- **Directives**
1. Answer these questions from the album article below, giving each answer on its own line marked like its question.
(a) In what years was the album recorded?
(b) Which single was released from the album, and on what date?
(c) How long was the duo's hiatus before the album came out?
2. From the album article below, list every detail given under the line "Studio album by The Cool Kids," with each detail's value.

- **Provided text**
──────────

Studio album by The Cool Kids
- Released: September 15, 2017
- Recorded: 2016–2017
- Genre: Hip-hop
- Length: 65:18
- Label: Propelr Music; C.A.K.E. Recordings;
- Producer: Chuck Inglish

The Cool Kids chronology
| When Fish Ride Bicycles (2011) | Special Edition Grandmaster Deluxe (2017) |  |

Singles from The Cool Kids
- "TV Dinner" Released: March 27, 2017;

= Special Edition Grandmaster Deluxe =

Special Edition Grandmaster Deluxe is the second studio album by The Cool Kids. It was released on September 15, 2017, through Propelr Music and C.A.K.E. Recordings. The album's launch marked the duo's return to the music scene after a six-year hiatus. The project features appearances from Hannibal Burress, Travis Barker, HXLT, Boldy James, Smoke DZA, Jeremih, Buddy, Jay Worthy, Warm Brew, Anthony Pavel, Ye Ali, A-Trak, Larry June, Reese Laflare, Quin, Syd, Helios Hussain, Joyce Wrice and Like.

──────────

- **Dataset**
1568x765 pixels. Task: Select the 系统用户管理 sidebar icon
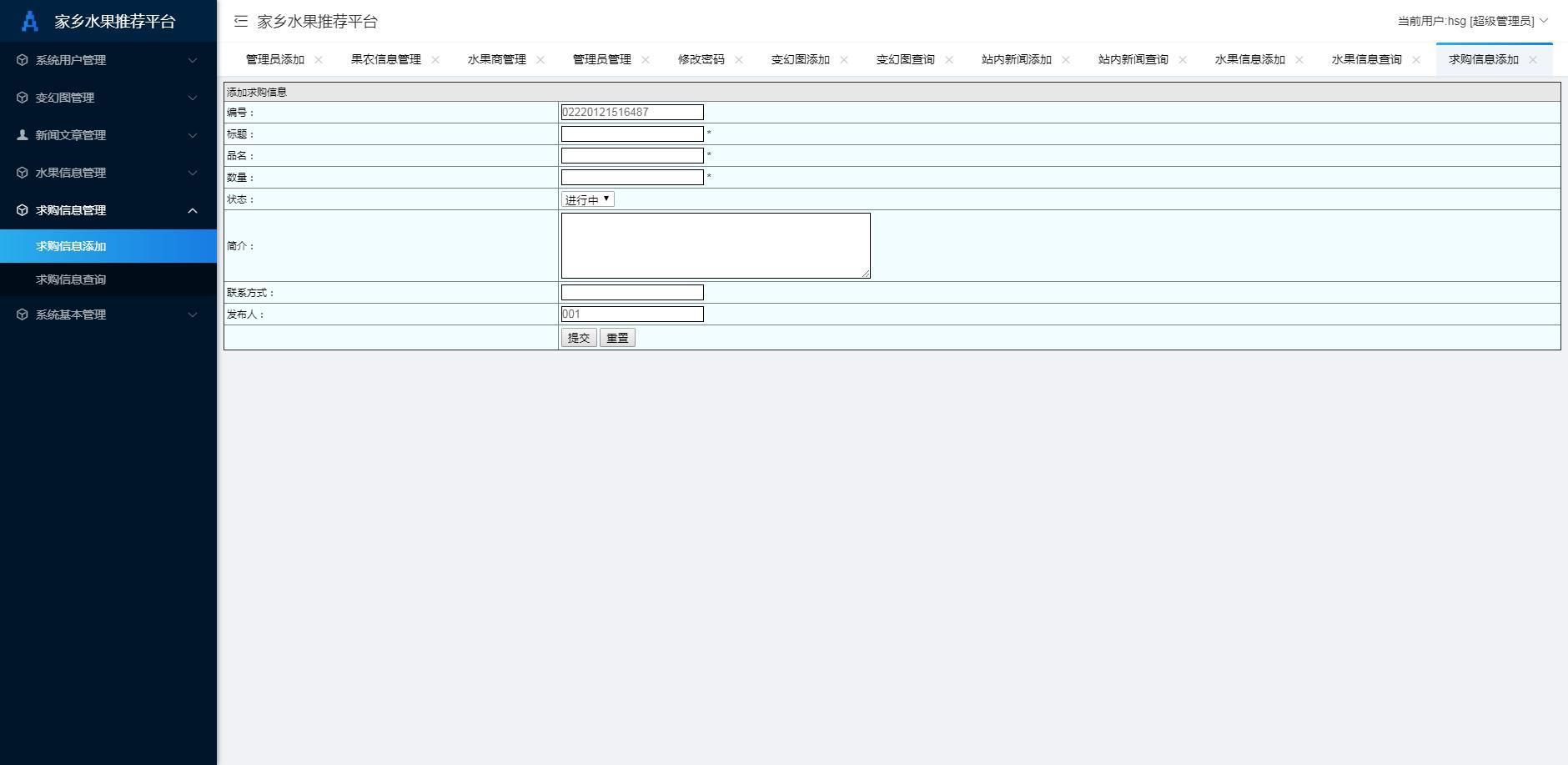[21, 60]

──────────

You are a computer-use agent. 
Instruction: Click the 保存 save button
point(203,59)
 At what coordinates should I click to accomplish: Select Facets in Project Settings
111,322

──────────

- **Written responses**
1.
(a) 2016–2017
(b) "TV Dinner," released March 27, 2017
(c) Six years

2.
- Released: September 15, 2017
- Recorded: 2016–2017
- Genre: Hip-hop
- Length: 65:18
- Label: Propelr Music; C.A.K.E. Recordings
- Producer: Chuck Inglish